Ki Manca yang merasa paling tua segera menemui mereka.
“Ada apa Ki Sanak kok ramai-ramai kemari?”
“Mana orang yang berani kurang ajar terhadap isteriku?”
“Sabar dulu, kalau ada masalah kita bicarakan dulu. Siapakah anda ini?”
“Aku Ki Bahureksa Kepala Desa di sini dan ini adikku Ki Jalumampang.”
“Lalu ada masalah apa sehingga kalian begitu marah kelihatannya,”
“Isteriku sedang mencuci tetapi ada laki-laki kurang ajar yang berani menggodanya.”
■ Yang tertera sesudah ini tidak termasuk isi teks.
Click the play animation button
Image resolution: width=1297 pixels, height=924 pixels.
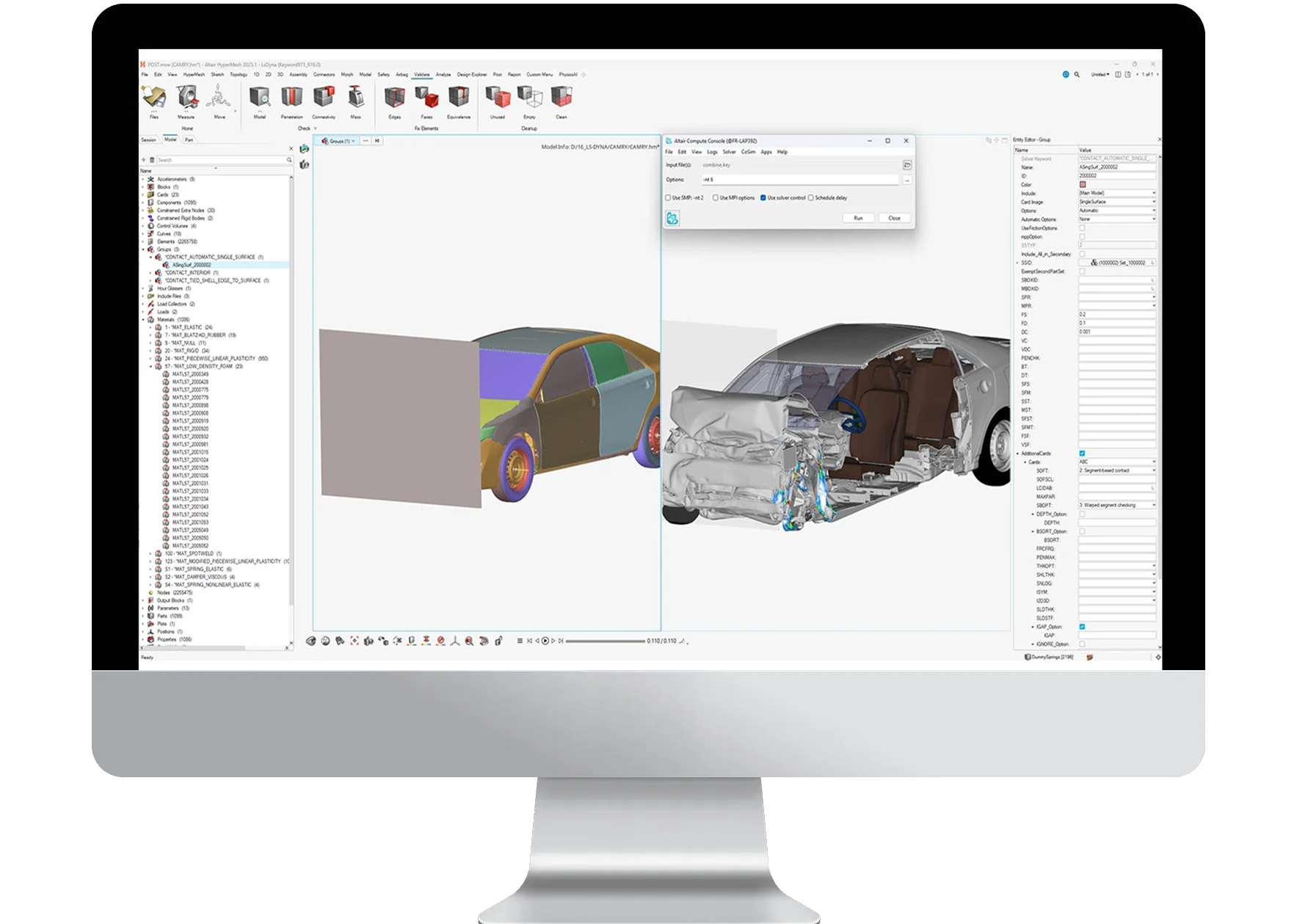[x=545, y=641]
Tiba-tiba Mas Karebet maju dan mencoba memberi penjelasan.
“Nama saya Karebet, Ki. Saya tidak bermaksud kurang ajar terhadap isterimu Niken Sumiati.
Aku hanya mengagumi kecantikannya, bahwa di desa ini ada kembang yang sedang mekar.”
“Tutup mulutmu!” Dan tanpa diduga Ki Bahureksa segera menerjang Mas Karebet dan terjadilah pergulatan yang sengit karena dua-duanya memang orang-orang yang mempunyai kesaktian. Sementara Ki Jalumampang beserta orang-orangnya segera menerjang Ki Mas Manca, Ki Wuragil dan Ki Wila. Perkelahian yang tak terkendali itu sempat merobohkan gubuk dan merusak tanaman padi di persawahan. Sementara sebagian lagi merusak rakit yang ditambatkan di tepi sungai.
Karena merasa terdesak maka Mas Karebet segera mengeluarkan ajian andalannya lebur sekethi dan dihantamkannya pada batu sebesar kerbau yang ada di tengah sawah. Terdengar ledakan keras dan percikan api, maka hancurlah batu hitam itu berkeping-keping.
Melihat kejadian tersebut Ki Bahureksa dan Ki Jalumampang segera meloncat mundur dan menyerah kalah.
Ketika Mas Karebet akan melanjutkan perjalanan, Ki Bahu Reksa dan Ki Jalumampang bersedia membantu perjalanannya. Ki Surantani sebagai Jagabaya Desa Kedung Srengenge membawa orang-orang warga Kedung Srengenge untuk membantu dengan rakit yang jauh lebih besar. Dan melajulah rakit itu karena didayung oleh 40 orang.